Collection entries:
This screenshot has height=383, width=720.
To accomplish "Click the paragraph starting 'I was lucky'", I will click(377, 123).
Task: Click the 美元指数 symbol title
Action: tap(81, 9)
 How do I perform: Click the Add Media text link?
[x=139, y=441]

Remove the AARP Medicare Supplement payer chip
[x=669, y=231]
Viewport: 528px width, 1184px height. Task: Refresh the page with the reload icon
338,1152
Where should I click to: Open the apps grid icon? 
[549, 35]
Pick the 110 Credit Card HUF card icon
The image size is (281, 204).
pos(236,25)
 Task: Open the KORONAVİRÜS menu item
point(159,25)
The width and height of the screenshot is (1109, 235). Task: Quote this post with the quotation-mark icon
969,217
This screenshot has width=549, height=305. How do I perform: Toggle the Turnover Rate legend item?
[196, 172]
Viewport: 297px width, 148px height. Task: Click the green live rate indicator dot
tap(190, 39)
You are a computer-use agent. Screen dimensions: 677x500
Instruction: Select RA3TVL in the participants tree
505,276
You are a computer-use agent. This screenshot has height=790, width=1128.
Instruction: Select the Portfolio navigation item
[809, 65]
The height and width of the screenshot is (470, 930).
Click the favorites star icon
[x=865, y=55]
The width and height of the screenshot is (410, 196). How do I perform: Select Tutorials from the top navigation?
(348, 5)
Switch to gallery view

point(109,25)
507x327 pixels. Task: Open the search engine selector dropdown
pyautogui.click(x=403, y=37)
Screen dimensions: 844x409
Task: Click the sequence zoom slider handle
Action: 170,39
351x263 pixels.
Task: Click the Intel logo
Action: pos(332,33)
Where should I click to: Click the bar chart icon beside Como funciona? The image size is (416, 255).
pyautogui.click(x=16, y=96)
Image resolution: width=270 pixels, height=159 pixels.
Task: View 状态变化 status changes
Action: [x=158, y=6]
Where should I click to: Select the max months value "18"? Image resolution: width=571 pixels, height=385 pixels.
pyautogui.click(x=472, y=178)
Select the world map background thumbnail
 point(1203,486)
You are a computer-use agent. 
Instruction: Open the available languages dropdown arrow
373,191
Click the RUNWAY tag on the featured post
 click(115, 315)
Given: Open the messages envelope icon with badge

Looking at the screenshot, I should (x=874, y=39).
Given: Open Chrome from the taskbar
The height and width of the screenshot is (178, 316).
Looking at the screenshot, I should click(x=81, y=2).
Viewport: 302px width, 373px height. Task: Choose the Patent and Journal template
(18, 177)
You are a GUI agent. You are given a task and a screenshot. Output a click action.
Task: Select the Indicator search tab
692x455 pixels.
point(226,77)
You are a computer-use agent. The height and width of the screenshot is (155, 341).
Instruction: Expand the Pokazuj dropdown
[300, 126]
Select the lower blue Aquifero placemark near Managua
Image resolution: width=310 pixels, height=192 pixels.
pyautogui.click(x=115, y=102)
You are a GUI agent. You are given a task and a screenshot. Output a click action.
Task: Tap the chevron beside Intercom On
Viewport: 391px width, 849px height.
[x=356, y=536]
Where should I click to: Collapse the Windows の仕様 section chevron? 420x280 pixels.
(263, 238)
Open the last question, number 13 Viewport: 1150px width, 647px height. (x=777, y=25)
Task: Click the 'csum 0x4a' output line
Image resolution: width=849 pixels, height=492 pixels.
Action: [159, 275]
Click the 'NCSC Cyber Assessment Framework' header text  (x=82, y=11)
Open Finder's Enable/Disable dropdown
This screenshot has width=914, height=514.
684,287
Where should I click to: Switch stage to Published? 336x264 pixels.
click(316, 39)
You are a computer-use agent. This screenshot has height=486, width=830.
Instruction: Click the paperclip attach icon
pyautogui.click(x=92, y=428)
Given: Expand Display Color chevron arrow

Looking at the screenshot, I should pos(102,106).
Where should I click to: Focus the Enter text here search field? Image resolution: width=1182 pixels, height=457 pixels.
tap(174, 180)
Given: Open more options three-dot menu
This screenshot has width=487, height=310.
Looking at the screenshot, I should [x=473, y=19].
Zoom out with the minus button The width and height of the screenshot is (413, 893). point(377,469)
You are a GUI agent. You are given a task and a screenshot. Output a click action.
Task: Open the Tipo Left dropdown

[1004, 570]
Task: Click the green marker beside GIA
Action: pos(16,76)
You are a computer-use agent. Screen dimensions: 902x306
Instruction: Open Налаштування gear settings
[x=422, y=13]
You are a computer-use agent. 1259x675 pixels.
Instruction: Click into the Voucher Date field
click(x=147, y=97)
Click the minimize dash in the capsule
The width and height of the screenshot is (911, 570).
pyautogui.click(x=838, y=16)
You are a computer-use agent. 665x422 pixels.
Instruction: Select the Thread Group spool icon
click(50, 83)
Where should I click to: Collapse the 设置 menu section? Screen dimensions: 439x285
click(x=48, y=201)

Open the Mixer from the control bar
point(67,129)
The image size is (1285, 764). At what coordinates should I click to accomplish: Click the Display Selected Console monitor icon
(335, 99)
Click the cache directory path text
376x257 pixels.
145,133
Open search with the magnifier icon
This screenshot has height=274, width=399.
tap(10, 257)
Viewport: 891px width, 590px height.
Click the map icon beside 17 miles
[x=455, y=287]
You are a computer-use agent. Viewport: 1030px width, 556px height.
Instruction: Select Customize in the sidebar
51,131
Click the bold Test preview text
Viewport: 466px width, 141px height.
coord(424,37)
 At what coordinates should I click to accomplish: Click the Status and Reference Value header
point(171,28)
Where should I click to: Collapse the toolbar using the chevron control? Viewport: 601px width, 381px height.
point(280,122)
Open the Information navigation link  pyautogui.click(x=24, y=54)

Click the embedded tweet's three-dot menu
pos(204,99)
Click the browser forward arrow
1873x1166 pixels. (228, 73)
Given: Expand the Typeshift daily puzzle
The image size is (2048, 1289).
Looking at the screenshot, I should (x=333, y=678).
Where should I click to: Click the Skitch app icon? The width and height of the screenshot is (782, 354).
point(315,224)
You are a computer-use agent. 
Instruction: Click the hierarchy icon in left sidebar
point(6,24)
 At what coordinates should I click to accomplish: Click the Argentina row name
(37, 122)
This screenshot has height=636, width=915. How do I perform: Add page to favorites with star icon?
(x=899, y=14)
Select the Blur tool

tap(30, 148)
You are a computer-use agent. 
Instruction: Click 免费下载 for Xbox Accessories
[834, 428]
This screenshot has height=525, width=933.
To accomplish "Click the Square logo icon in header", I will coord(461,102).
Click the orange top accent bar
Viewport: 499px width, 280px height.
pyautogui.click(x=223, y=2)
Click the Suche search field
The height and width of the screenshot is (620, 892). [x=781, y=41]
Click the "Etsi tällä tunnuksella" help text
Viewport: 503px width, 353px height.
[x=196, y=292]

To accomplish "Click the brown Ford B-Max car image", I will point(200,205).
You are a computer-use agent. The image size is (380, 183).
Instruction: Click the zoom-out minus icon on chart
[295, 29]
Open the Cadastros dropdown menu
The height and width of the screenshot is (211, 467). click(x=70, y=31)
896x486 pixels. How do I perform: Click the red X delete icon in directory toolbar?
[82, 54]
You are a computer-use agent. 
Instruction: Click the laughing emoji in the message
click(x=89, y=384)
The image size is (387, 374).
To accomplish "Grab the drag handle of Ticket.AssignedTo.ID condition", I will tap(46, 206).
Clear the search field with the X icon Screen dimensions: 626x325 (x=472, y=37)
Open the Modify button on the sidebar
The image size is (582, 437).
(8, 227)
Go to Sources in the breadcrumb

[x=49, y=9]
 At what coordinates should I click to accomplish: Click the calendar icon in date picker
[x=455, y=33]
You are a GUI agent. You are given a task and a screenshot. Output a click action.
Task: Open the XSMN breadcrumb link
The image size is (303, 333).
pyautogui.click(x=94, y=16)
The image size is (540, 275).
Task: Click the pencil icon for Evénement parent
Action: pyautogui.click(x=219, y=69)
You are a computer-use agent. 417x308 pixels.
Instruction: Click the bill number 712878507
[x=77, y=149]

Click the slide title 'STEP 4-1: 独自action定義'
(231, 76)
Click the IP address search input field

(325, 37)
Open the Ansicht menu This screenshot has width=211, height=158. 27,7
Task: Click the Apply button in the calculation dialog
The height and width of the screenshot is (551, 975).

= Exercise requirements =
The lines above, starting at the one with "Image resolution: width=849" and ending at the one with "Given: Open more options three-dot menu", are the only ones to return, exactly as written.

= Exercise response =
Image resolution: width=849 pixels, height=492 pixels.
Action: [159, 275]
Click the 'NCSC Cyber Assessment Framework' header text  (x=82, y=11)
Open Finder's Enable/Disable dropdown
This screenshot has width=914, height=514.
684,287
Where should I click to: Switch stage to Published? 336x264 pixels.
click(316, 39)
You are a computer-use agent. This screenshot has height=486, width=830.
Instruction: Click the paperclip attach icon
pyautogui.click(x=92, y=428)
Given: Expand Display Color chevron arrow

Looking at the screenshot, I should pos(102,106).
Where should I click to: Focus the Enter text here search field? Image resolution: width=1182 pixels, height=457 pixels.
tap(174, 180)
Given: Open more options three-dot menu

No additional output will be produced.